5 Questions with Hardy Haberman
Hardy Haberman, 57, is an author, filmmaker, blogger, political activist, magician, BDSM expert and devout Christian. He has been involved in the Dallas LGBT community since the 1970s. Haberman, who’s done books and movies on BDSM, is education chair for the National Leather Association International. Haberman’s blog is at http://dungeondiary.blogspot.com.
What is BDSM?
BDSM stands for “bondage and discipline, sadomasochism.” I prefer “sexual magic” for the SM part and others use “dominance and submission” for the DS and even “master and slave” for the SM or “boy and daddy” for the BD. Just a note, when I say boy, I mean an adult who likes to assume the role of a boy. It has nothing to do with an underage person.
In a nutshell, what does all that stuff mean?
Beyond the alphabet soup of the abbreviation, it’s really about a power exchange. Participants in the scene consensually exchange power. Each player in the scene either takes control or relinquishes control. For a person in an SM scene, that power usually takes the form of sensations. If the scene is good, both participants are invigorated, stimulated and often erotically aroused.
But you also view it as a political statement?

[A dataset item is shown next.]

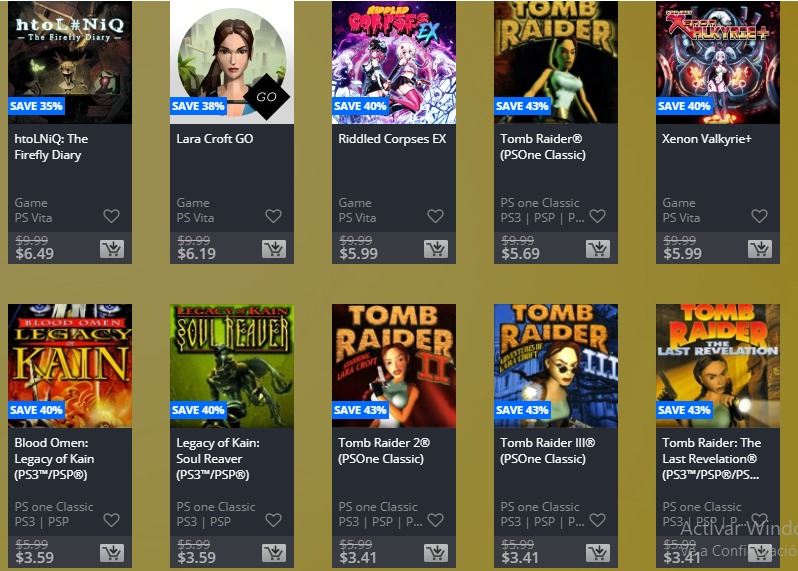Wishlist htoLNiQ with the heart icon

point(111,216)
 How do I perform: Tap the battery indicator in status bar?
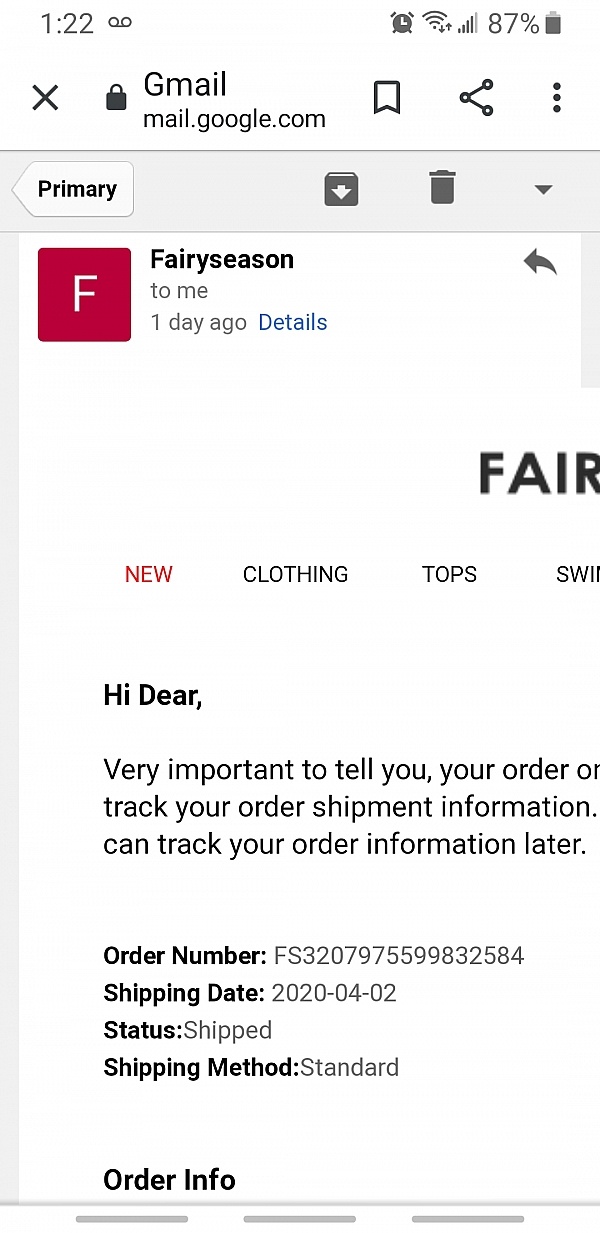(554, 23)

Any form of radical sexuality is a political statement in that it challenges incorrect assumptions. More specifically, living out in the open as a leatherman for me is about living an authentic life. If I were to hide my kink, I would find myself living a double life, and any lesbian or gay man who has lived in the closet can tell you that’s not a productive way to live.

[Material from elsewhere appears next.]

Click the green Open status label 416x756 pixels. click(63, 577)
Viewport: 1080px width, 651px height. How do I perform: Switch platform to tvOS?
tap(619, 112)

Why has BDSM been so stigmatized?
Just as being gay or lesbian used to be considered “abnormal,” a lot of people see the trappings of leather/BDSM and immediately assume it’s dangerous. What we in the BDSM community do is safe, sane and consensual. Though we may be “differently pleasured,” most leatherfolk are no more dangerous than anyone else. Luckily, a new generation of BDSM enthusiasts is arriving without the emotional baggage. They don’t see their kink as anything other than part of who they are, just as the new generation of lesbians and gays have less trouble coming out.

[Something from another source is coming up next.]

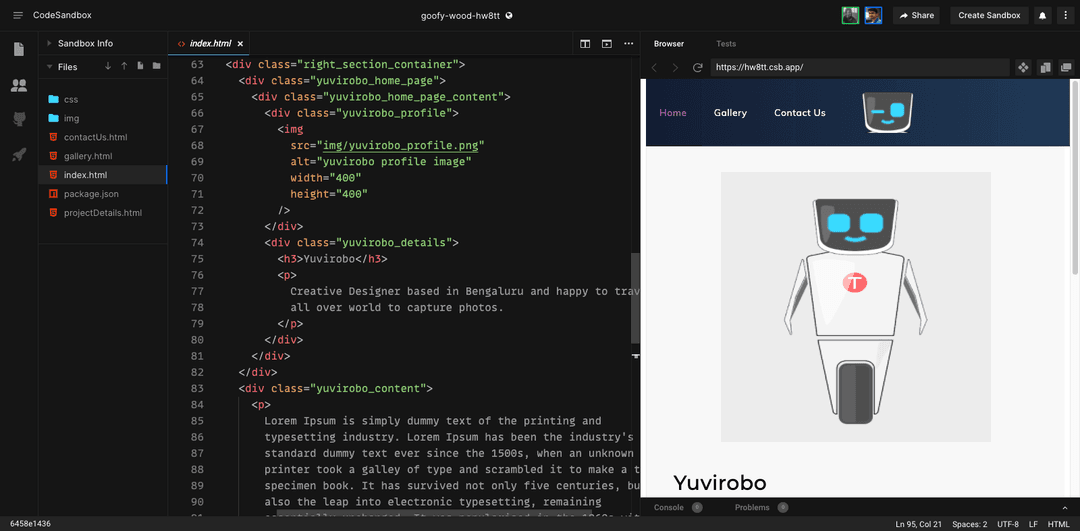Click the preview URL address field
Viewport: 1080px width, 531px height.
(860, 68)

How do you rectify this lifestyle with your Christian faith.
As a gay leatherman and a Christian, I don’t feel like there’s any conflict. Jesus calls us to live life abundantly, and that is impossible if you can’t accept yourself for who you are. My sexuality is a gift from my creator, and though it may be different from other people’s gifts, it is no less important. I even wear my leather to my church, the Cathedral of Hope. It is in many ways a ministry to other leatherfolk who may see me there. That way they will know they are welcome, too.
This article appeared in the October 19, 2007 edition of the Dallas Voice.